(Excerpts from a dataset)

____________

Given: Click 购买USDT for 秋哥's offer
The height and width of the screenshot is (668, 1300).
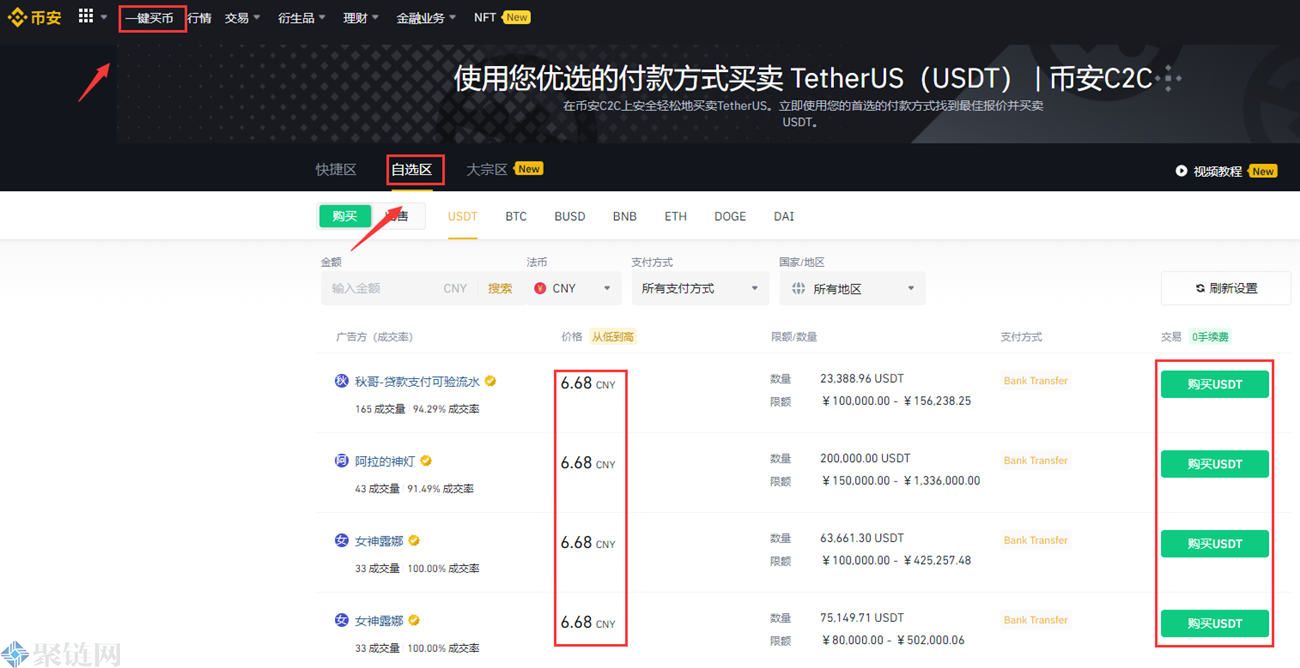Looking at the screenshot, I should [1214, 383].
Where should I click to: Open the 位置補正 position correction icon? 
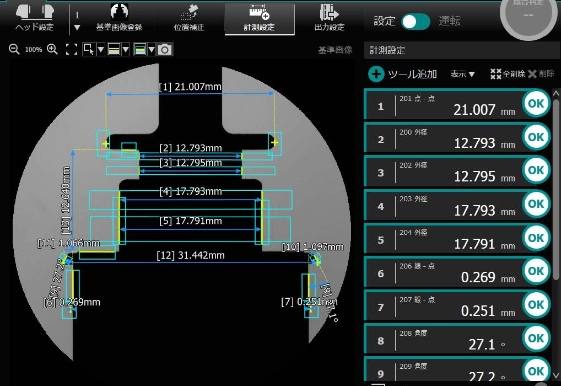(189, 17)
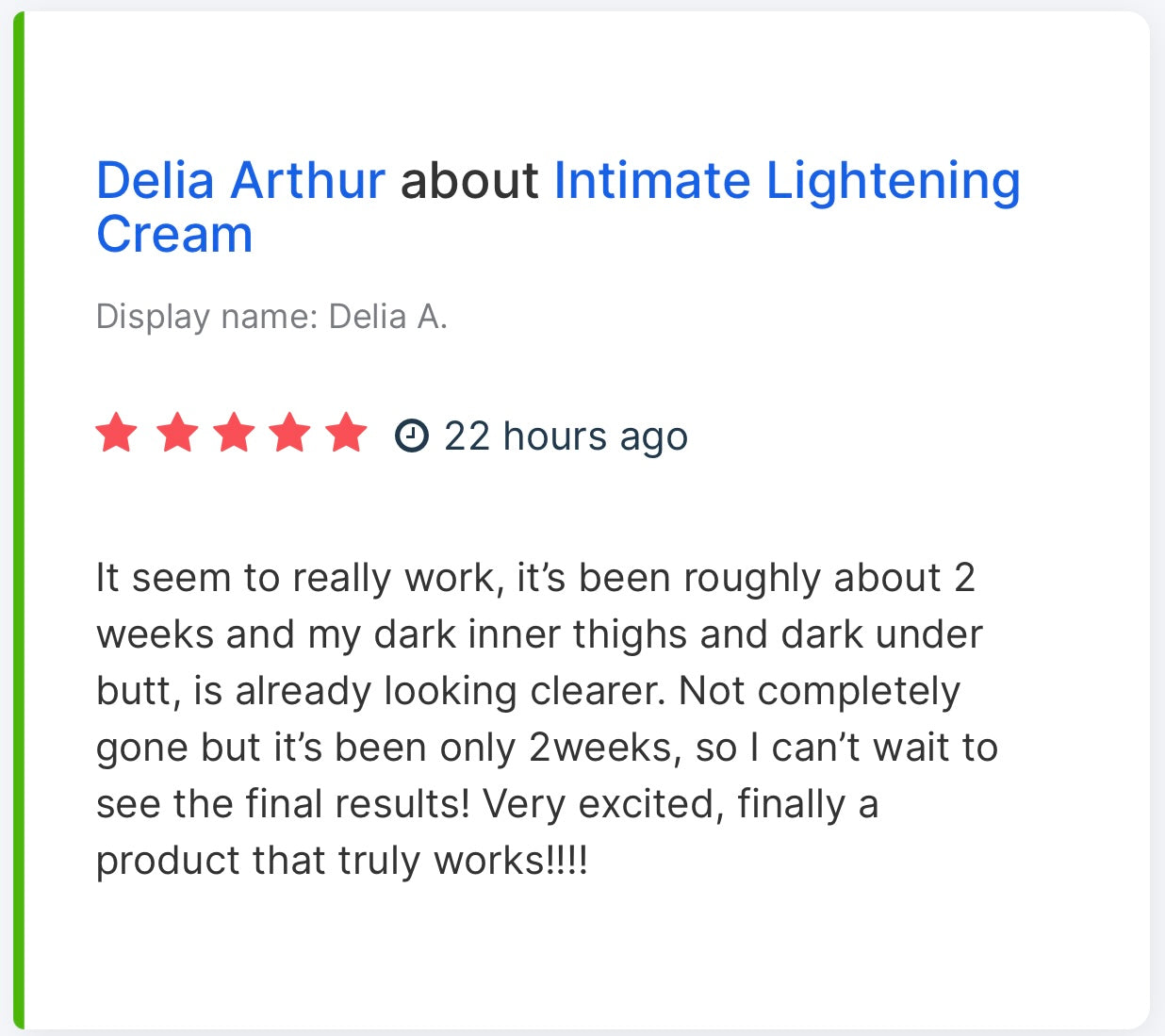Click the "22 hours ago" timestamp
Screen dimensions: 1165x1036
coord(566,436)
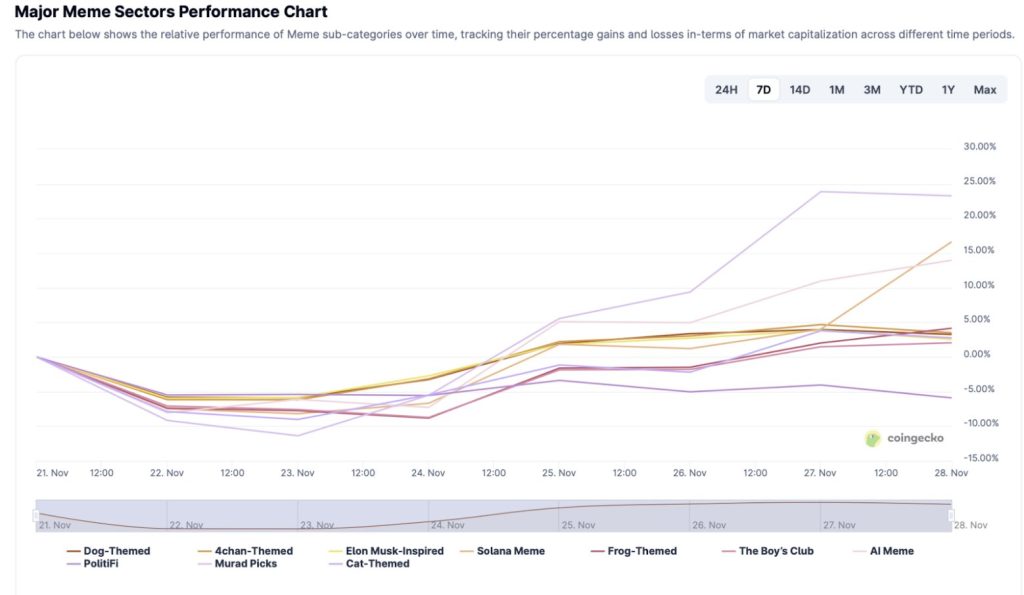Select the YTD range button
Viewport: 1024px width, 595px height.
pyautogui.click(x=911, y=90)
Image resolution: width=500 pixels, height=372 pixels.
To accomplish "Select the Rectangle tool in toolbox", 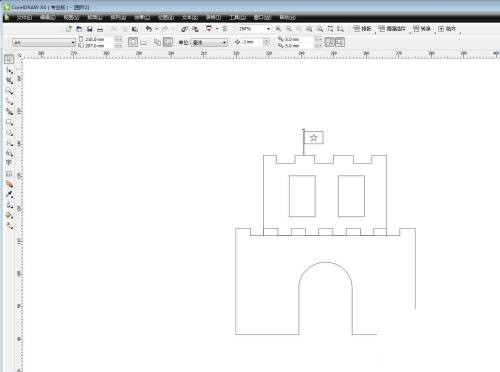I will click(x=9, y=122).
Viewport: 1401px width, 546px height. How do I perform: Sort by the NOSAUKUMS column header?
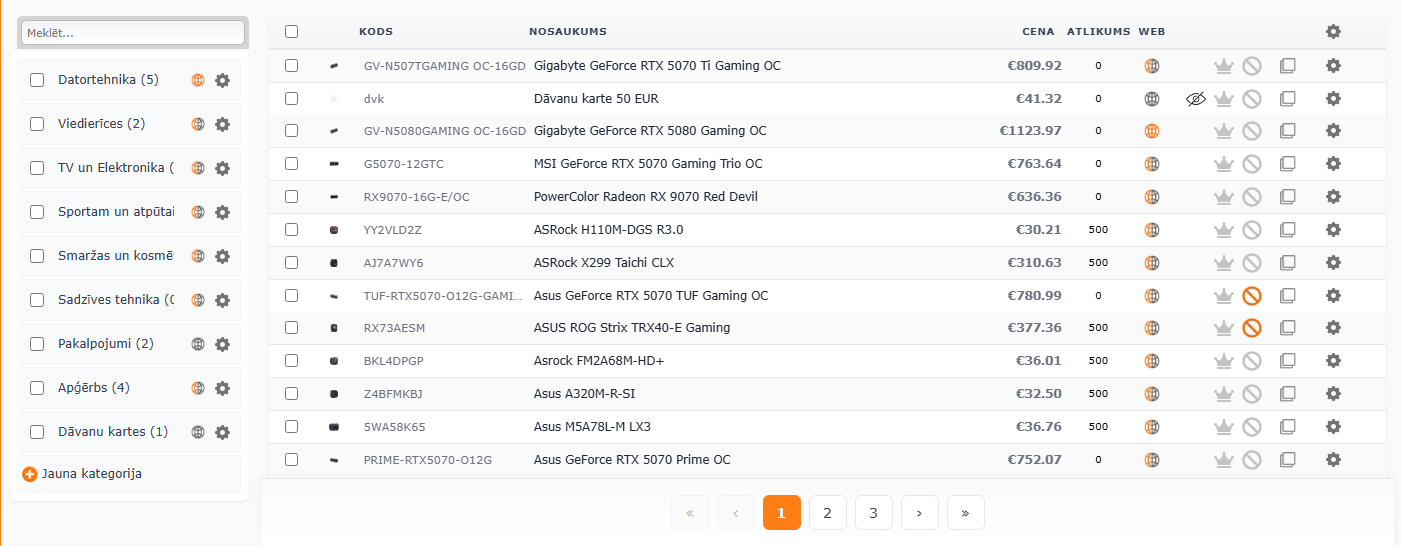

____________

* **Task**
With all pictures removed, reproduce the lines from the top of the entries above through the line containing "Image resolution: width=500", exactly as written.

* **Written solution**
Given: Click 购买USDT for 秋哥's offer
The height and width of the screenshot is (668, 1300).
Looking at the screenshot, I should [1214, 383].
Where should I click to: Open the 位置補正 position correction icon? 
(189, 17)
Click the "22 hours ago" timestamp
Screen dimensions: 1165x1036
coord(566,436)
Select the YTD range button
Viewport: 1024px width, 595px height.
pyautogui.click(x=911, y=90)
Image resolution: width=500 pixels, height=372 pixels.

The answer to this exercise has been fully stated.